Well aware of the politically charged nature of the controversy, Borman explains that his research is not designed to provide ammunition to shoot geese from the sky.

"It could be that it shows the damage from geese grazing isn't as bad as everyone thought," he said.

In addition to looking at hard figures, the wildlife managers are also taking a harder line with regard to hunting the geese, including tolerating some accidental shooting of duskys. For example, the agencies tried a special hunt last winter aimed specifically at reducing the population of non-dusky subspecies. After first educating hunters to identify the dusky, they issued goose-hunting permits to 1,500 hunters who bagged 9,000 geese of all kinds, including more than 200 dusky.

Farmers thought the hunt was too little, too late.

"It didn't make a bit of difference," VanderZanden said. More drastic steps also are being taken by the wildlife agencies, said Brad Bales, migratory game manager for the Oregon Department of Fish and Wildlife.

The U.S. Fish and Wildlife Service recently issued the first kill permit for geese in 13 years to a Corvallis farmer. The permit allows the farmer to take up to 20 geese on his property as part of his continuing hazing efforts. And the farmers have managed to bring some high-powered attention to their plight.

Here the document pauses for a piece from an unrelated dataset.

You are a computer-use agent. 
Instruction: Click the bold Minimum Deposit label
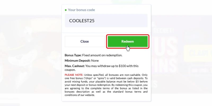78,61
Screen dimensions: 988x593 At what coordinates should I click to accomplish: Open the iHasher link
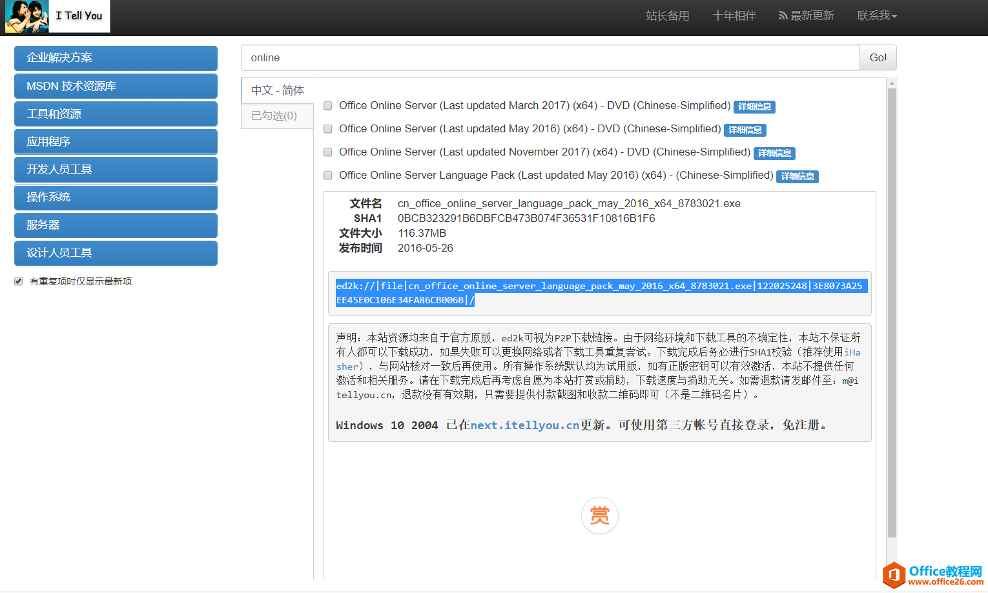[x=852, y=352]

Addressing Oregon farmers in late January, Sen. Gordon Smith, R-Ore., vowed to help seek a federal solution to this problem. He indicated that a solution might require an act of Congress to change the Endangered Species Act to allow the increased hunting of the dusky. But any action toward that direction is likely to stir the involvement of environmental groups that have been staying out of the geese-glut conflict between farmers and wildlife officials.

Sara Vickerman, director of the West Coast office of Defenders of Wildlife said her organization has no official position on increased hunting and has some sympathy for farmers. Neither does the National Audubon Society nor the Wildlife Federation. Vickerman said all of them likely would oppose any management plan that weakened the Endangered Species Act and allowed open season on the dusky Canada goose.

VanderZanden said that a wholesale slaughter isn't what farmers want, either. They want to return to some form of peaceful co-existence, a balance between the needs of the geese and the needs of the farmer.

"I like geese," VanderZanden said. "But there are just too darn many of them."

HERE ARE THE NINE STEPS OF THE PLAN TO CUT DAMAGE

The Oregon State University research project to develop methods of measuring agricultural damage from geese grazing is part of a new nine-step plan adopted recently for controlling goose grazing.

The plan was drafted by a cooperative effort of the U.S. Fish and Wildlife Service, the Oregon Department of Fish and Wildlife, the Washington Department of Fish and Wildlife, the U.S. Department of Agriculture's Animal and Plant Health Inspection Service's Wildlife Services division and the Oregon and Washington farm bureaus.

Here is a summary of objectives in the plan:

1. Reduce the population of geese in the Willamette Valley from the current estimate of 250,000 to about 133,000 through hunting and distribution to other areas.

2. Improve monitoring of goose populations.

3. Increase the amount of Canada goose habitat on state and federal lands to provide abundant, high-quality goose forage. Also cultivate agreements with interested private landowners to provide Canada goose forage.

4. Acquire more goose habitat through purchase, donation, trade or easement.

5. Find a way of putting a dollar value on goose depredation on agricultural lands so this can be a factor in management decisions. OSU's rangeland resources department is heading a study on this.

6. Increase the number of wildlife agents to help private landowners develop effective hazing programs, including issuing more kill permits.

7. Increase Canada goose hunting seasons.

8. Increase public awareness of both the benefits and problems associated with Canada geese throughout the Pacific Flyway.

9. Win public support as a prelude to getting greater funding to reduce the depredation.